Dataset extract -
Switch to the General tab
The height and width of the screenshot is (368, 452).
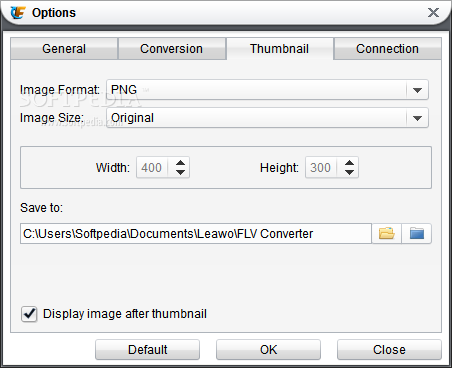pos(64,49)
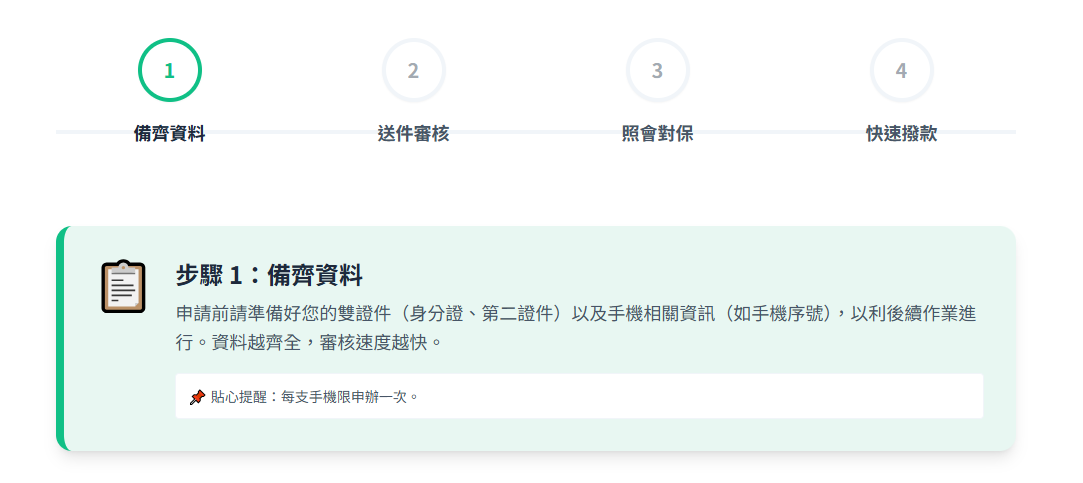
Task: Click the progress line between steps 1 and 2
Action: [x=292, y=132]
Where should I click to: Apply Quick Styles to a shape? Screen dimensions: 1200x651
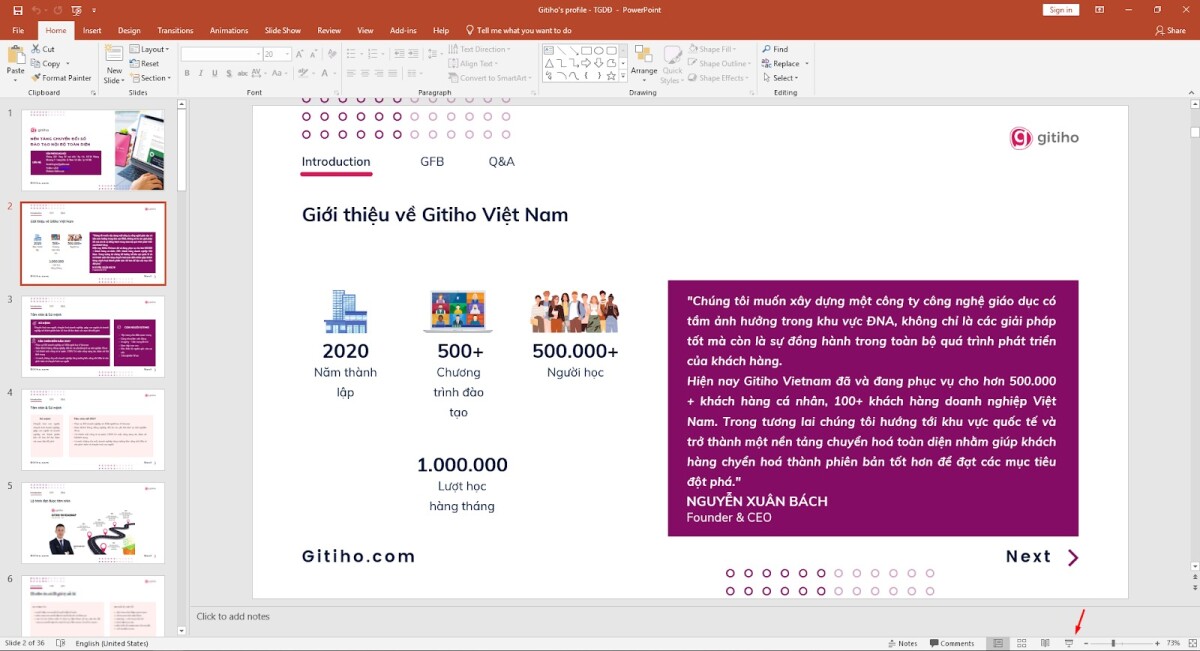pyautogui.click(x=673, y=65)
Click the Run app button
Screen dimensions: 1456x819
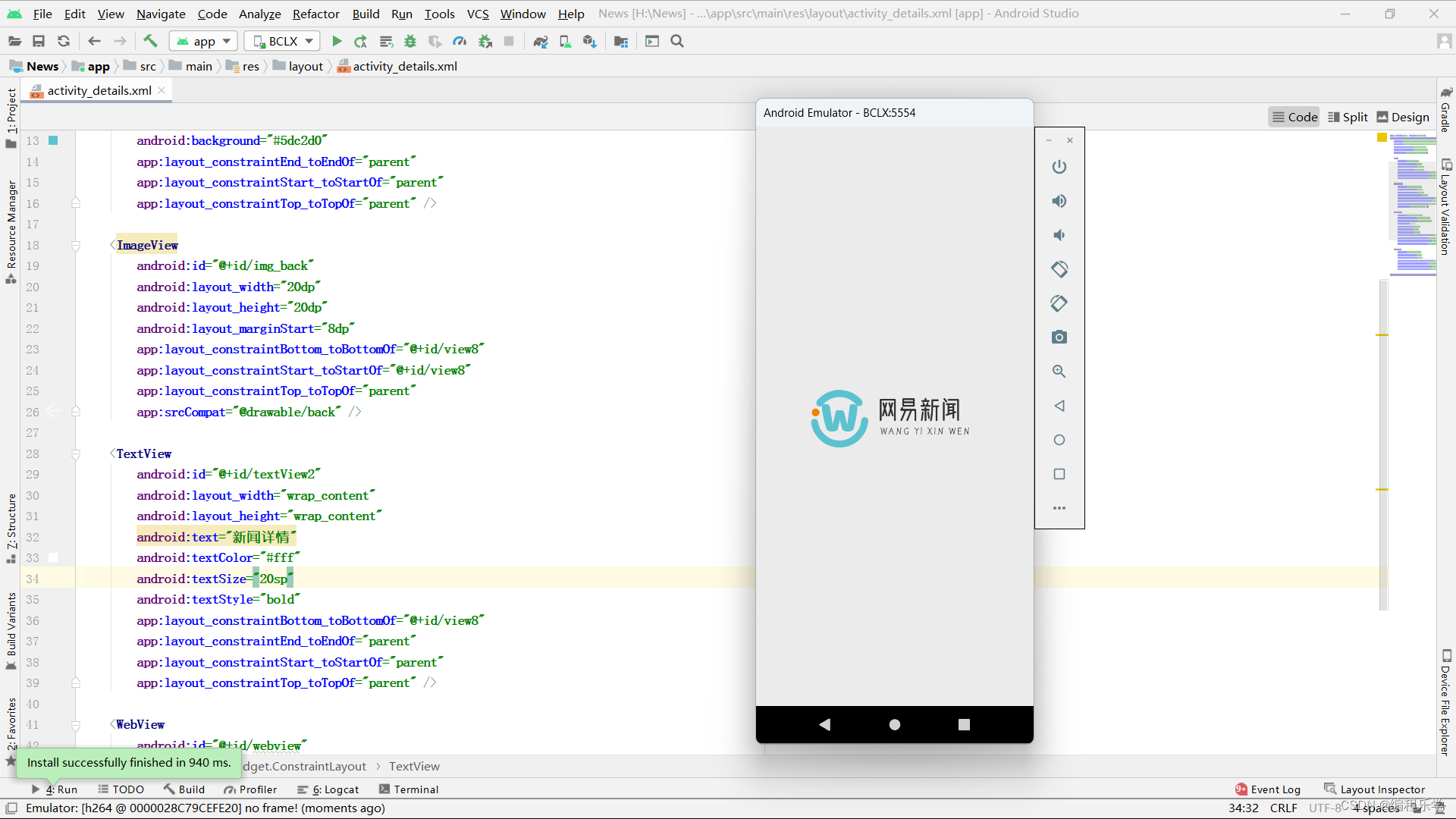337,41
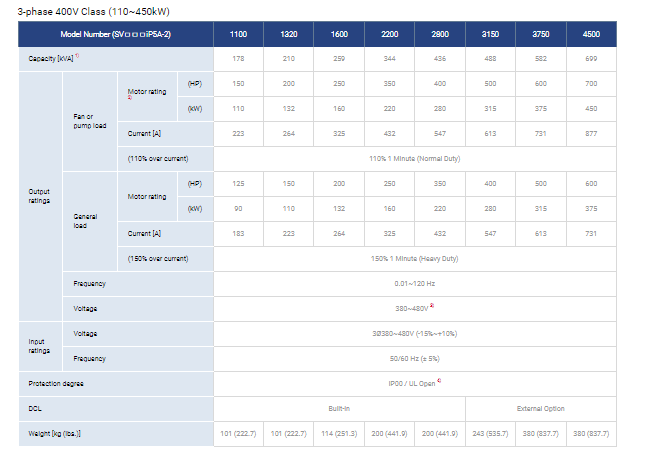This screenshot has width=660, height=463.
Task: Click the 1100 model column header
Action: click(238, 34)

What is being asked -
Print each record as it appears above, dropping every picture from the copy.

Result of the exercise -
Switch to the General tab
The height and width of the screenshot is (368, 452).
pos(64,49)
Task: Click the progress line between steps 1 and 2
Action: [x=292, y=132]
Where should I click to: Apply Quick Styles to a shape? Screen dimensions: 1200x651
pyautogui.click(x=673, y=65)
Click the Run app button
Screen dimensions: 1456x819
337,41
This screenshot has width=660, height=463.
Task: Click the 1100 model column header
Action: click(238, 34)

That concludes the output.